Dziękuję za uwagę co generatora fal Schumanna. A podobno są różnice pomiędzy tymi generatorami – słyszałem opinię, że ten od Acoustic Revive (około 1500 zł)działa pozytywnie, od Tomanka to nie wiem, a w necie są i takie za 50 zł, strach się bać. No chyba, żeby uznać, że np. 200 zł to można zaryzykować.

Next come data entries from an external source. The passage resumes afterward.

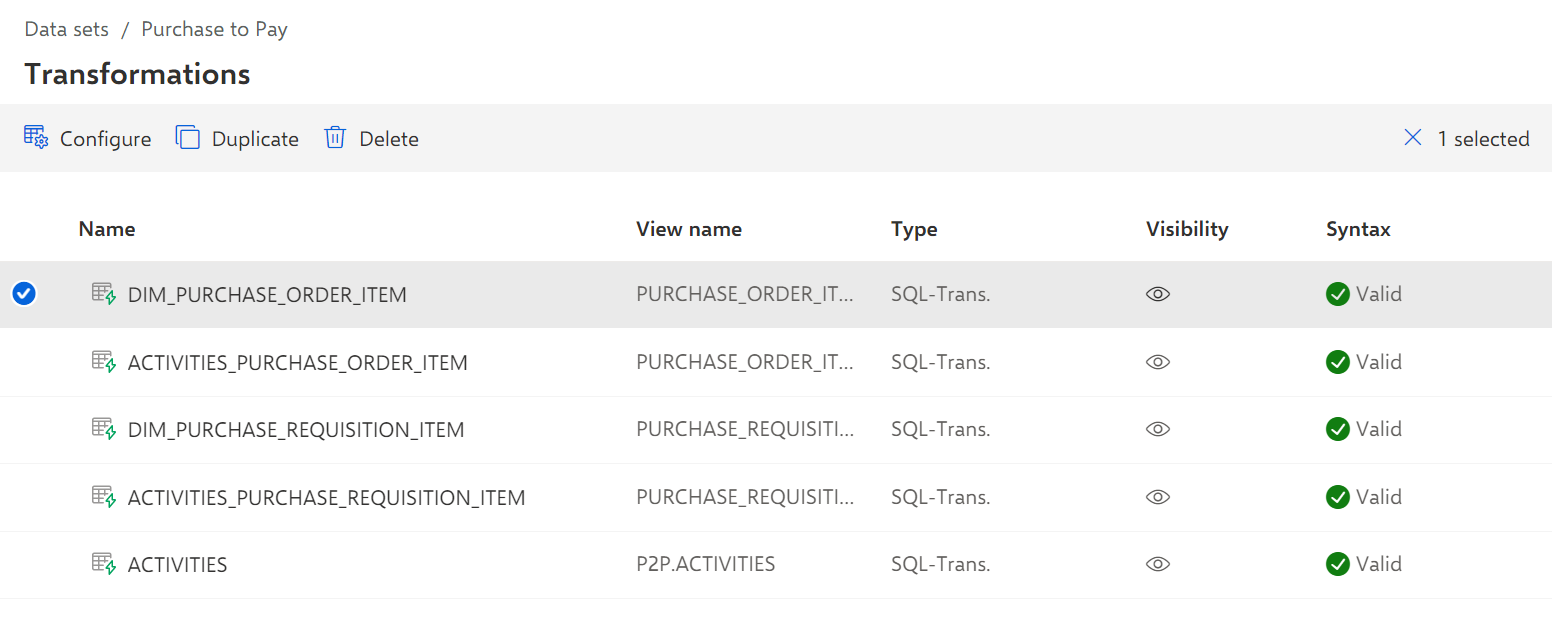Select the ACTIVITIES_PURCHASE_REQUISITION_ITEM row name
Image resolution: width=1552 pixels, height=644 pixels.
point(326,497)
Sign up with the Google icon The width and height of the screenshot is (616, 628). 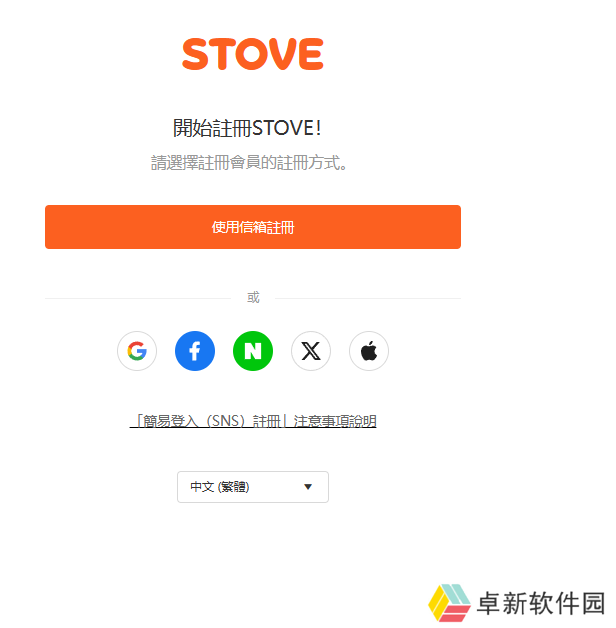click(x=137, y=351)
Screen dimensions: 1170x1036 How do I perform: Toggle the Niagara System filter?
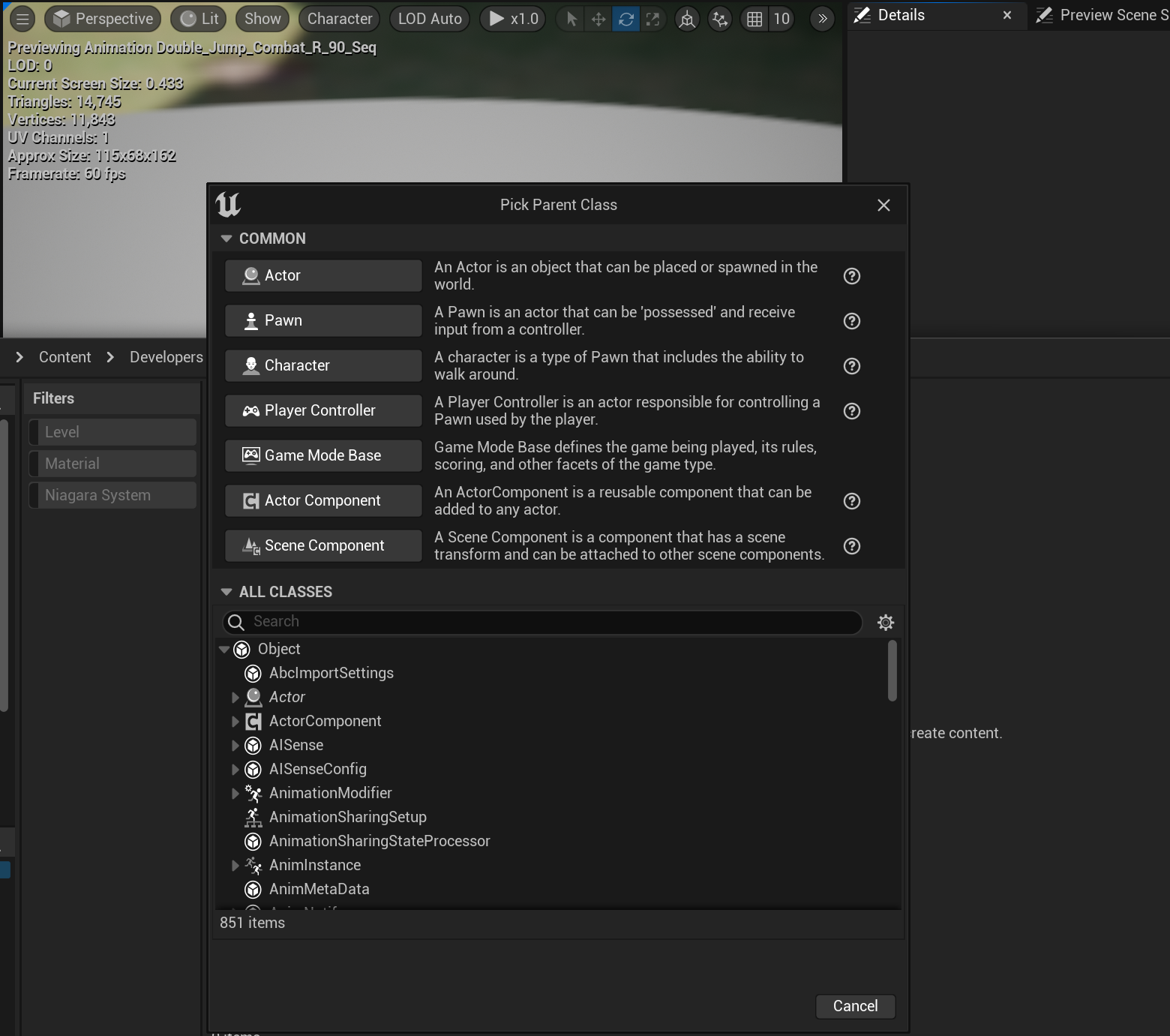click(112, 494)
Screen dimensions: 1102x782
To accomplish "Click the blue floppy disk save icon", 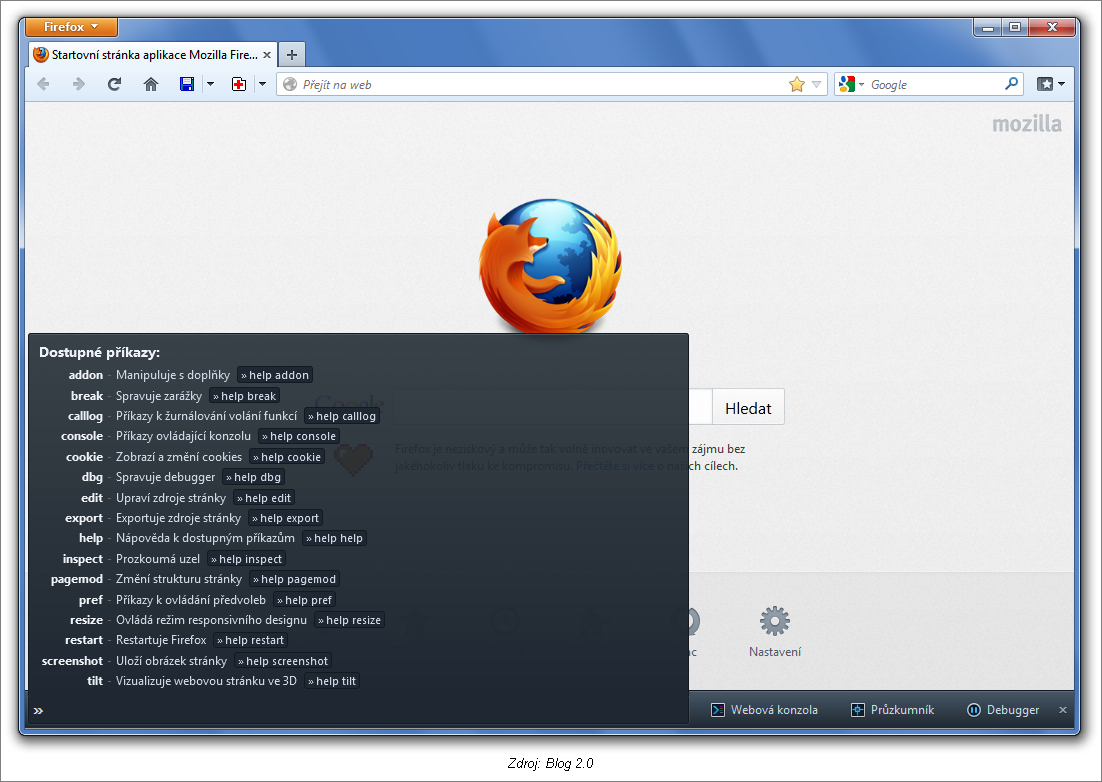I will click(187, 85).
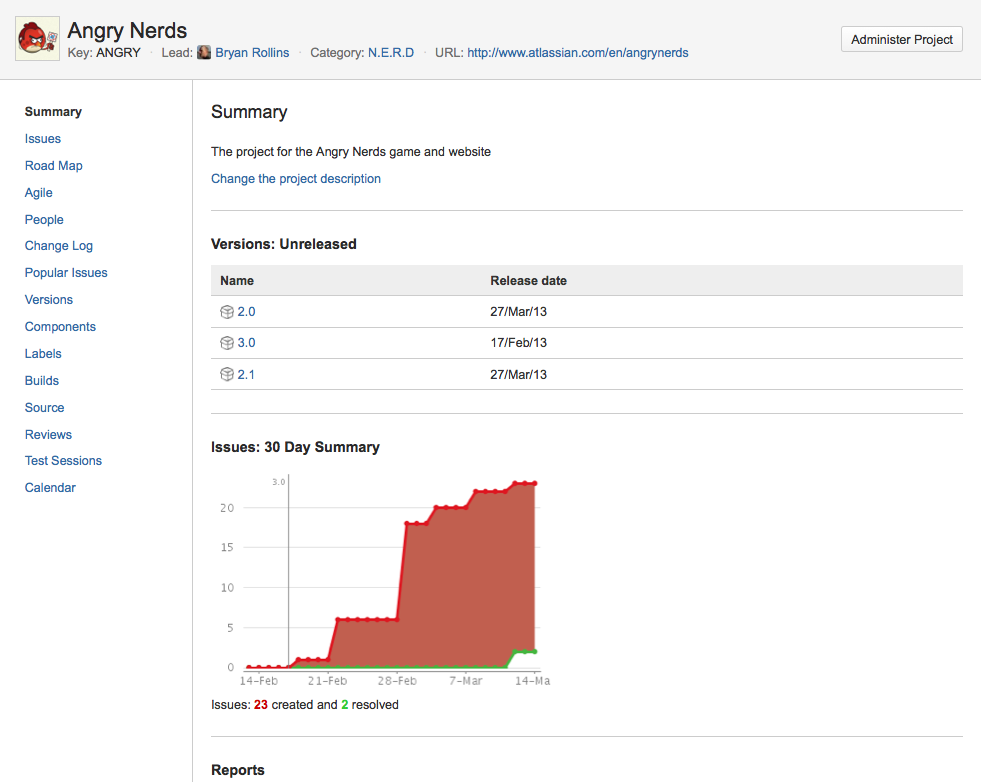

Mam właśnie ten od Acoustic Revive. Na niektórych podobno działa, na mnie nie. (O ile nie liczyć tego, że drażni wściekle błękitną diodą.)
Panie Piotrze,
Czy można liczyć na jakieś porównanie/test słuchawek portable, czyli tych mniejszych, by móc poza poza domem cieszyć się muzyką w dobrej jakości dźwięku? Kiedyś testował Pan i chwalił Grado SR 60, ale upłynęło już trochę czasu, pojawiły się nowe, a te zostały zastąpione przez Grado SR 60x Prestige. Sam planuję kupić jakieś portable do swojej podróżniczej kanapki odtwarzacz/wzmacniacz pod muzykę klasyczną, a Pańska rekomendacja pomogła by mi i wielu innym osobom.
A jaki przedział budżetu wchodzi w rachubę?